Les accusations à peine voilées de « tentative de déstabilisation » brandies contre ces militants s’inscrivent dans une logique bien rodée : criminaliser l’engagement civique pour mieux le neutraliser. Depuis des années, les autorités togolaises recourent à la même mécanique. Toute voix dissidente est aussitôt soupçonnée de connivence avec des forces obscures. Mais qui, ici, cherche vraiment à déstabiliser le pays ? Ceux qui réclament un État de droit, une alternance pacifique et une véritable démocratie ? Ou ceux qui verrouillent le pouvoir depuis plus d’un demi-siècle, et usent de la peur comme principal outil de gouvernance ?

Faure Gnassingbé, au pouvoir depuis 2005, après la mort de son père Gnassingbé Eyadéma, règne sur un Togo où l’alternance n’est encore qu’un mirage. Vingt ans de pouvoir plus tard, les promesses de réformes constitutionnelles, de réconciliation nationale et de modernisation politique sont restées, au mieux, cosmétiques. La société civile, en particulier des mouvements comme TLP, représente l’un des derniers remparts face à une dérive autoritaire rampante. C’est précisément pour cela qu’elle est ciblée.

Risque d’ouvrir la voie à une contestation beaucoup plus radicale

Les propos de Brigitte Ameganvi, membre du bureau exécutif de TLP international, sont sans équivoque.

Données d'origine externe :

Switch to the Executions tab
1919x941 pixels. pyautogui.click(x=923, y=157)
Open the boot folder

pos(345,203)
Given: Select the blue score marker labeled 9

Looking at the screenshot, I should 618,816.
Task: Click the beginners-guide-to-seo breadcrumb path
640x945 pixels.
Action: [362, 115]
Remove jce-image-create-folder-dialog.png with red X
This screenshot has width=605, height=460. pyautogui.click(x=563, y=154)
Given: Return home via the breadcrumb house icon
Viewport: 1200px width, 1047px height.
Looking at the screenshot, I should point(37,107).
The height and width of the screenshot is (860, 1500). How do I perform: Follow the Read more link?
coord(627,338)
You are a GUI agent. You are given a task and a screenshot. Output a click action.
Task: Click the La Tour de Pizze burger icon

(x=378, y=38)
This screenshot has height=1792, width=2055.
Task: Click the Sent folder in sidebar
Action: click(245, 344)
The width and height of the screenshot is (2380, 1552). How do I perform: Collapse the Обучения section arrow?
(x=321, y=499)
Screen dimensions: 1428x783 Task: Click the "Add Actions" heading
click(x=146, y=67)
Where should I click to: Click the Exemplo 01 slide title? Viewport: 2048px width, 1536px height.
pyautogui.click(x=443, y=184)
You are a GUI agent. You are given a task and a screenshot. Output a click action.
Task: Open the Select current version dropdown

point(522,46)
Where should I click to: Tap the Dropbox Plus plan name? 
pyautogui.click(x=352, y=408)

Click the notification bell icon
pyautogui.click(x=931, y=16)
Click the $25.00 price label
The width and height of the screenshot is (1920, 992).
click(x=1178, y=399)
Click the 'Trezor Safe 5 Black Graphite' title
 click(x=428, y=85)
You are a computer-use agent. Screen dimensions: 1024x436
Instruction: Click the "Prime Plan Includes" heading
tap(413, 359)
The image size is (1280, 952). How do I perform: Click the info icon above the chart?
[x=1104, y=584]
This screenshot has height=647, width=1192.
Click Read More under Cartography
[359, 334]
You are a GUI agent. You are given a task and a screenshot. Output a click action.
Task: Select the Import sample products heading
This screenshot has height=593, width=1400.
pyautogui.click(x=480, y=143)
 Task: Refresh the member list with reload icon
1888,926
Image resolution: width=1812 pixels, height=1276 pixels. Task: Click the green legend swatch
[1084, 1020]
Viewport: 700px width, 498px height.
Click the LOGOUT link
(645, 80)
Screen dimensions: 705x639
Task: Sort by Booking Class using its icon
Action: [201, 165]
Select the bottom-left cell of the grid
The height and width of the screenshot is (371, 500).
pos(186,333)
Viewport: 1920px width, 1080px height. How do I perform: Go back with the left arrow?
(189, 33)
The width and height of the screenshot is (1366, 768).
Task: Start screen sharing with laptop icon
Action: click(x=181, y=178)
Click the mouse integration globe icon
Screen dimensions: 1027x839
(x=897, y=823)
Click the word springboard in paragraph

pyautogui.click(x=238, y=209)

Elle parle d’une stratégie délibérée visant à impliquer les militants dans un faux complot, pour mieux les museler. Une méthode déjà utilisée dans d’autres pays autoritaires : transformer des défenseurs des droits humains en ennemis de la nation. Les précédents ne manquent pas, même au sein du mouvement. Un proche collaborateur de David Dosseh, coordinateur national de TLP, a déjà été arrêté à plusieurs reprises, sans jamais qu’aucune charge ne tienne devant la justice. Mais la répétition de ces arrestations arbitraires finit par épuiser les énergies militantes, décourager les vocations, et installer un climat de peur dans les esprits.

Si les autorités togolaises persistent à ignorer les appels de la société civile et à réprimer toute voix critique, elles prennent le risque d’ouvrir la voie à une contestation beaucoup plus radicale. Le peuple togolais aspire, comme tant d’autres en Afrique, à tourner la page d’une gouvernance patrimoniale et répressive. Le nom de Gnassingbé symbolise aujourd’hui, pour beaucoup, cette continuité du pouvoir sans partage, ce refus de la remise en cause, cette peur maladive de l’alternance. Et plus le régime s’acharne sur les militants pacifiques, plus il alimente cette envie de rupture.

Libération d’Armand Agblézé et Oséi Agbagn un premier pas ?

Il serait temps, pour le Togo, de faire un choix historique. Celui de rompre avec les réflexes autoritaires du passé. Celui de permettre une véritable expression démocratique, où l’opposition ne serait pas synonyme d’ennemi intérieur. Celui, enfin, de reconnaître que la jeunesse togolaise, représentée par des mouvements comme TLP, ne demande qu’une chose : participer à la construction d’un avenir plus juste, plus libre, plus digne. Mais pour cela, il faut plus que des mots. Il faut des gestes forts. La libération immédiate et sans condition d’Armand Agblézé et Oséi Agbagno serait un premier pas.

Le respect des droits fondamentaux des citoyens togolais en serait un autre. Et surtout, une ouverture réelle au dialogue, à la critique, à l’altérité, permettrait enfin au Togo d’amorcer sa transition démocratique. Le régime de Faure Gnassingbé peut-il devenir l’artisan de cette transformation, ou choisira-t-il de rester figé dans un autoritarisme d’un autre âge ? L’histoire jugera. Mais pour l’instant, c’est la société civile qui écrit, courageusement, les premières lignes de ce nouveau chapitre.